> WHAT YOU HAVE TO DO:
Format the rows from the line with "Click the blurred" up to and including the line with "Action: point(454,48)" as a two-column CSV with the headers instruction and response. Give one line per instruction, put each field in double quotes, and replace line breaks inside a field with spaces.

> DATA IN THIS EXERCISE:
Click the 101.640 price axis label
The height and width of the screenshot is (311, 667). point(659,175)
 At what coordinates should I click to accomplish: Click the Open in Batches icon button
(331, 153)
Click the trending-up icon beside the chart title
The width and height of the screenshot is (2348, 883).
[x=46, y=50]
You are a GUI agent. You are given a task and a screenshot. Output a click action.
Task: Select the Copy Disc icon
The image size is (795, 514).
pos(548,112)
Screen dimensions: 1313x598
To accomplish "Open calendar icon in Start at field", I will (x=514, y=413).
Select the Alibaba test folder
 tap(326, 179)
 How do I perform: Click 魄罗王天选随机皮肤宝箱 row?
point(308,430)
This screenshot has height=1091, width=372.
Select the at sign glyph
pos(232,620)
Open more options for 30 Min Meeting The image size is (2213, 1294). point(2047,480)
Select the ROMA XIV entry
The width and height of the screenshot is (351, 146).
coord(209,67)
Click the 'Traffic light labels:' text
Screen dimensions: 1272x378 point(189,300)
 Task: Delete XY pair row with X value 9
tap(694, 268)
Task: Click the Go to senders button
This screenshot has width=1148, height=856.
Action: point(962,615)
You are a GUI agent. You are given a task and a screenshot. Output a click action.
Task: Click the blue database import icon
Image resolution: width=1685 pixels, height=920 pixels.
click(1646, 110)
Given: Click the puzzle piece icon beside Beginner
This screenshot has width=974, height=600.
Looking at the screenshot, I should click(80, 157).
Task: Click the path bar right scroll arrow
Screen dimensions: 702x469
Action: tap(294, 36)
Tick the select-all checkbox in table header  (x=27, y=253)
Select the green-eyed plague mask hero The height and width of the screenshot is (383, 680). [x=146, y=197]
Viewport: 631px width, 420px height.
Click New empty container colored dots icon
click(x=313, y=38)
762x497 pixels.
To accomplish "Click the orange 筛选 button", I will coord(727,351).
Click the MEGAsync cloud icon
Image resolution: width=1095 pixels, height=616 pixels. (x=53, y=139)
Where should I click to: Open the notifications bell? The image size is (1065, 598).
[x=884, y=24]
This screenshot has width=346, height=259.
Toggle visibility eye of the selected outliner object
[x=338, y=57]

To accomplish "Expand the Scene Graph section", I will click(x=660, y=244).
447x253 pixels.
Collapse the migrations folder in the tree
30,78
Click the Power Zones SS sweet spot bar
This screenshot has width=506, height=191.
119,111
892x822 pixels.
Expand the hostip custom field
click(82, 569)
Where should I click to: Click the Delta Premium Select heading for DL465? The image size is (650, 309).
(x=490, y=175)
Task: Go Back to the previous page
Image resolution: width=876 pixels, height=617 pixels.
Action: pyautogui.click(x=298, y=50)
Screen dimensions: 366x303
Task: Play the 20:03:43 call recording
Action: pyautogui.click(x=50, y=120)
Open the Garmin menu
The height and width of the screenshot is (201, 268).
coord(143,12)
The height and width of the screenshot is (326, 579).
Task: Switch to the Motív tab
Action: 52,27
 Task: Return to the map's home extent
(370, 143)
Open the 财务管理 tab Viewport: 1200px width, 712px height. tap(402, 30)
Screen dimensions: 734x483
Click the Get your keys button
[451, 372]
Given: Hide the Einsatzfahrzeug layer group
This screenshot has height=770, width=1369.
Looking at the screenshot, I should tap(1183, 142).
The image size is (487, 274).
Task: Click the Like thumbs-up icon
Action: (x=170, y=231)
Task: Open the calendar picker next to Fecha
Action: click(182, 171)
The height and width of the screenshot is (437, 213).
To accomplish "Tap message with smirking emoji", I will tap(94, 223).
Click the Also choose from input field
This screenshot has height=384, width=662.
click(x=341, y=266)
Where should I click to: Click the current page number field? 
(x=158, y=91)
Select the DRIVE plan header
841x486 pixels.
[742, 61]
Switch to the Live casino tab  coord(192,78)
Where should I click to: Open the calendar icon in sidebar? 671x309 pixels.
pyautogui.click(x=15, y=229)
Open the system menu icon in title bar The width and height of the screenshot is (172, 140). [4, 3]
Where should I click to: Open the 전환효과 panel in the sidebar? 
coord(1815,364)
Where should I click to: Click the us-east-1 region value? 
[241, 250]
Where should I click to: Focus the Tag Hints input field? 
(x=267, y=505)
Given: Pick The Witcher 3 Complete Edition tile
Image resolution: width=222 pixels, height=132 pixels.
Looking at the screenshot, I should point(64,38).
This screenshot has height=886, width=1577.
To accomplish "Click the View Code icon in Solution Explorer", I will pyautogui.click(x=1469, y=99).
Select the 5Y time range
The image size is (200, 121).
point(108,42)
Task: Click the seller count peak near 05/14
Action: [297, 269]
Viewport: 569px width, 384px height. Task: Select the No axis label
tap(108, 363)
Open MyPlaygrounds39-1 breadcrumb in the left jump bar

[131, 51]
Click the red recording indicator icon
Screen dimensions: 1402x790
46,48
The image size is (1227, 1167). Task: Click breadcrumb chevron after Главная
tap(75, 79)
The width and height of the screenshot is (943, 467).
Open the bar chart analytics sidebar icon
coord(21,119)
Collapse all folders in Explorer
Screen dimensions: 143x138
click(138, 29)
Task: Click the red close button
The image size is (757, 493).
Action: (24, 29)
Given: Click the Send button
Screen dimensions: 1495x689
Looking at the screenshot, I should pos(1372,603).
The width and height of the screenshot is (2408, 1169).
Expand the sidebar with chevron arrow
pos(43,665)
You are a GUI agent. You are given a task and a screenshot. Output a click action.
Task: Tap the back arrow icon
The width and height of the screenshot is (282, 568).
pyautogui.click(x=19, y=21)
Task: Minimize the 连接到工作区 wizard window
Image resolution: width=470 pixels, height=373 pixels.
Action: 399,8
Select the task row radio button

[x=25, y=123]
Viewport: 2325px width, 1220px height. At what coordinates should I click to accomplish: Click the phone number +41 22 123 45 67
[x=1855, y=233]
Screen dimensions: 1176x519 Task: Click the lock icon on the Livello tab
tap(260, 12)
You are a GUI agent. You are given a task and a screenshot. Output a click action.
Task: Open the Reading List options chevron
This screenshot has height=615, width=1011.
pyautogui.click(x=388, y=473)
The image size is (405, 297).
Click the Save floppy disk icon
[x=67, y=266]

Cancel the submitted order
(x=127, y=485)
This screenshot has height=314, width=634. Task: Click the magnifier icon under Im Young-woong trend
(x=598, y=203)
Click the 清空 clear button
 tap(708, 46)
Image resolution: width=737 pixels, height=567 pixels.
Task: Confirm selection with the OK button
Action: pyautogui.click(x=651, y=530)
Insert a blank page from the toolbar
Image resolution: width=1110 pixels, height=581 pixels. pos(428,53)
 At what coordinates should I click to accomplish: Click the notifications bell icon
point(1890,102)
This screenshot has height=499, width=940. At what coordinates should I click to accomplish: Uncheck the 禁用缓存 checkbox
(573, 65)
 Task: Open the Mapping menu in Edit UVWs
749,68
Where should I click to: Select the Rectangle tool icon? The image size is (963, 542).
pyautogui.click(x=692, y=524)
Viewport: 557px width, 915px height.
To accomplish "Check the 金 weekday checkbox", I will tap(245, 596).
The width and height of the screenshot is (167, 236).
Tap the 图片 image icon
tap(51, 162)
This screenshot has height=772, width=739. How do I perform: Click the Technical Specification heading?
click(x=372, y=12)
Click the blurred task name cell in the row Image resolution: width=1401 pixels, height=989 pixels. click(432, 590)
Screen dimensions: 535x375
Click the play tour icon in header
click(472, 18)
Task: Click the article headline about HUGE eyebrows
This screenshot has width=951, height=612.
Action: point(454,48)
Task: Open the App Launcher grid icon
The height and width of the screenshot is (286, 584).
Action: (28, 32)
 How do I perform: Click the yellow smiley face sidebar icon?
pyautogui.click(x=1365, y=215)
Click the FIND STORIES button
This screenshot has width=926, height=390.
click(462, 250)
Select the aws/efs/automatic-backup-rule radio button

> RESULT:
instruction,response
"Click the blurred task name cell in the row Image resolution: width=1401 pixels, height=989 pixels.","click(432, 590)"
"Screen dimensions: 535x375 Click the play tour icon in header","click(472, 18)"
"Task: Click the article headline about HUGE eyebrows This screenshot has width=951, height=612.","Action: point(454,48)"